*** Text to read

The parties initially resided with respondent/mother's family in Quogue, NY then,
subsequently, they resided with respondent/mother's brother, A. T., 4 Cedar Street, Manorville,
NY Sometime in 1999 the parties moved to their own home in West Hampton Beach, NY In
November of 1999, respondent/mother separated from petitioner/father, taking the child with
her. She moved back to her brother's home in Manorville, NY Shortly thereafter (02-02-2000)
she obtained the aforementioned Order of Custody from the Suffolk County Family Court .
Respondent/mother and the child remained in the Manorville, NY home of her brother until
2004.
While respondent/mother's 2000 Family Court custody/visitation matter was
pending, petitioner /father visited the child with pick-up and drop-off occurring at a local
mosque. This took place several weekends. However, he did not like this arrangement and the
parties agreed that pick- up and drop-off would occur curbside at the corner of the child's
residence in Manorville, NY
The Family Court Order of Custody/Visitation granted February 2, 2000 ordered
visitation as follows: "alternate weekends from Sunday at 10:00AM to Monday at 6:00PM" and
"pick-up and drop-off to occur at the corner of 4 Cedar Street, Manorville." Visitation occurred
several times at the court ordered pick-up and drop-off location.
However, the petitioner/father objected to this arrangement because he was unhappy
that his brother-in-law and other members of respondent/mother's family failed to come out to
his car to say "hello" at the time of pick-up and drop-off. He viewed this as a sign of disrespect
to him. He also objected to what he viewed as the child being treated "like a dog" in that they
opened the door to the house and let the child walk alone to the road while he opened the car
door for the child so the child could get in. As a result, the petitioner/father voluntarily stopped
visitation in the year 2000. (The Court is aware that cultural differences may have impacted on
this case however, the Court firmly believes that petitioner/father had an obligation to put his
personal feelings aside and make every effort to visit his child.) Moreover, petitioner/father
failed to notify anyone that he would not be coming for visitation...he just did not show-up.
Thereafter, petitioner/father sent various members of a mosque in Westbury with
whom respondent/mother's family were acquainted to talk to respondent/mother's family to ask
them to "treat him in a good/nice way." These attempts by third parties were not satisfactory
from the petitioner/father's point of view. As a result, he chose not to exercise his visitation
rights. He testified that he "gave up because he owed money (child support) and was guilty
himself."
It is noted by the Court that respondent/mother did request consent from petitioner/
father allowing the child to travel outside the United States and to the credit of the
petitioner/father such consent was given to her by way of a notarized note dated May 23, 2003.

******
*** Recorded data

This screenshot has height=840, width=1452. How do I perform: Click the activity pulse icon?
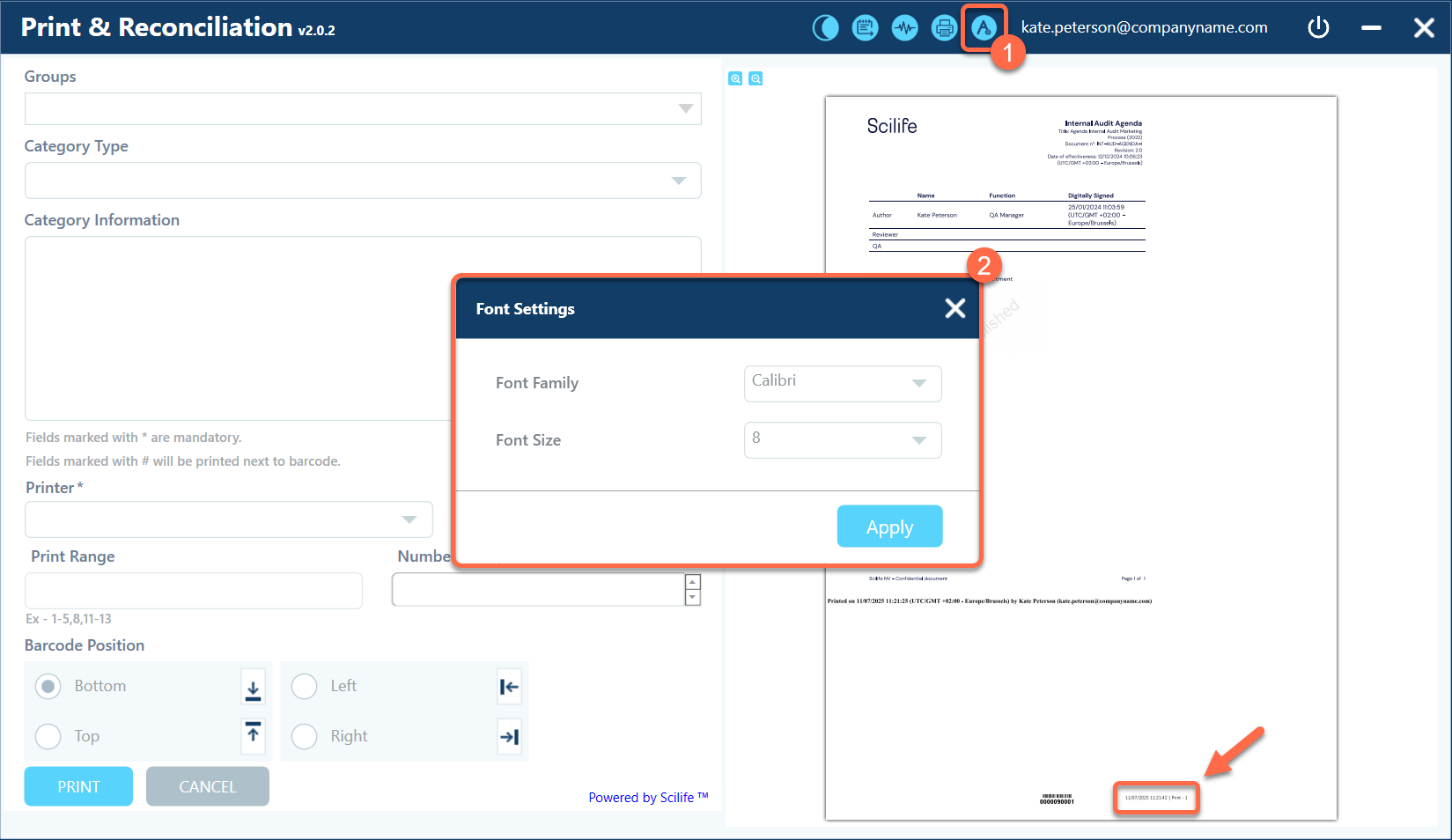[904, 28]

******
*** Recorded data

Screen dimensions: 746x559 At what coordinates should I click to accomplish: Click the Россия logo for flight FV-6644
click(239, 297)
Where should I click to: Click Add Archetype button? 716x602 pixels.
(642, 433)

******

Exercise tasks »
1: Please rewrite the paragraph of the custody decision that begins "The Family Court Order of Custody/Visitation granted February 2, 2000" as a short bulleted list that keeps its main facts.
2: In the custody decision, what is the date of the notarized note in which the father consented to the child traveling outside the United States?
Rely on the custody decision alone, not the records.

Answers to each task »
1:
- The Family Court granted the Order of Custody/Visitation on February 2, 2000.
- Visitation was set for alternate weekends, from Sunday at 10:00 AM to Monday at 6:00 PM.
- Pick-up and drop-off were to occur at the corner of 4 Cedar Street, Manorville.
- Visitation took place several times at that court-ordered location.

2: May 23, 2003.